Bangalore South MP, L S Tejasvi Surya, and Leader of the Opposition in the Legislative Assembly, R Ashoka, subsequently announced that the Centre had put the hike on hold.
Wearing a T-shirt printed with excerpts from the FFC report, Surya visited the RV Road metro station on Sunday and stated that the hike had been deferred.
The BMRCL, however, maintained it had not received official communication and that the hike would go ahead as announced. As suspense lingered, the BMRCL received directions from the ministry on Sunday evening, asking to defer the hike.
Well-placed sources said the ministry’s directive could support the state’s claim that it has no role on the fares and that the Centre has the final say.
Surya, however, disagreed.
Speaking to DH, he pinned the blame on the state.
“The scheme of fare fixation is clear. It is the state that requests the constitution of the FFC. The committee considers submissions from the state and BMRCL, and then decides the fare,” he stated.

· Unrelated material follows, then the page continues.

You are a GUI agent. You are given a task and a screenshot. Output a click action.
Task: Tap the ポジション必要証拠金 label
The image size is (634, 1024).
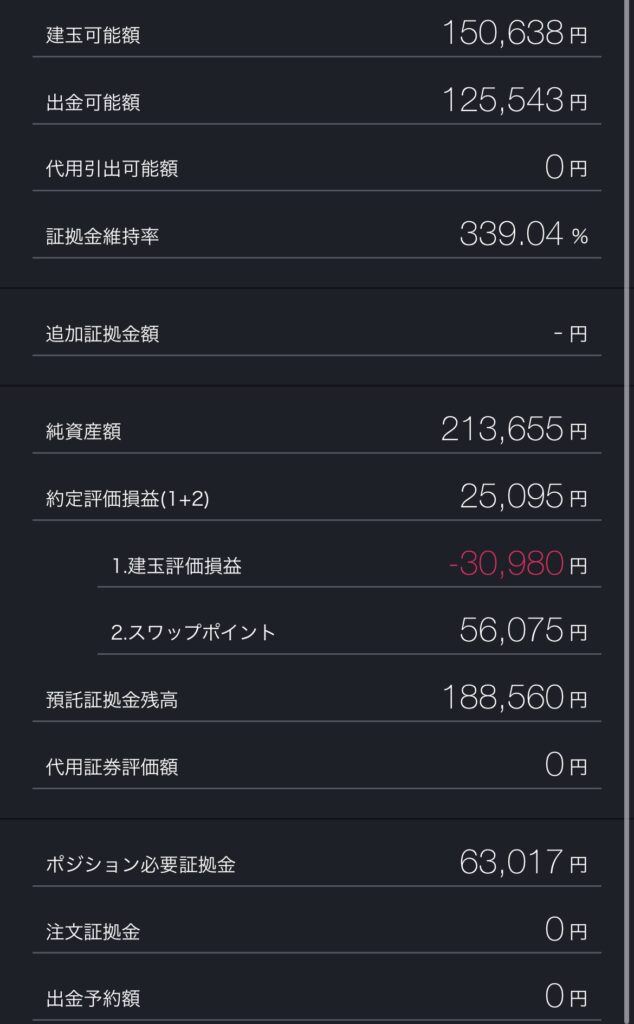tap(140, 865)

“They were the ones who asked for such a high increase, citing weak finances and the inability to continue the Shadow Cash Support (SCS) that earlier governments were providing. Because of this, the fares increased, and the recommendation is binding. That is how this problem started.
“What the minister (Union Minister of Housing and Urban Affairs Manohar Lal Khattar) has done now is to exercise ministerial oversight and ask for the hike to be put on hold temporarily until a solution is found.”

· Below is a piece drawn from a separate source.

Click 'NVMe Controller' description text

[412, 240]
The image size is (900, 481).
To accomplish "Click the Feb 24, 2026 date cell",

The BJP MP said the chief minister had last year asked for a reduction in fares. “If today they say fares are controlled only by the union government, then what authority did the CM exercise earlier?”
He demanded that the CM write to the Centre seeking reconstitution of the FFC.
“We are not opposing reasonable fare hikes. Operational costs have gone up, and nobody is saying fares should remain at 2010 or 2015 levels. But public transport must remain affordable. Fare revision should be done in a scientific manner by the FFC, in consultation with commuters and experts,” Surya added.
Independent mobility expert Satya Arikutharam, who has researched the issue, said the BMRCL acted in “bad faith” throughout.
“It made implementation errors and moved to an altogether different system while correcting them. Fares are now based on stations travelled as opposed to the earlier distance travelled,” he noted.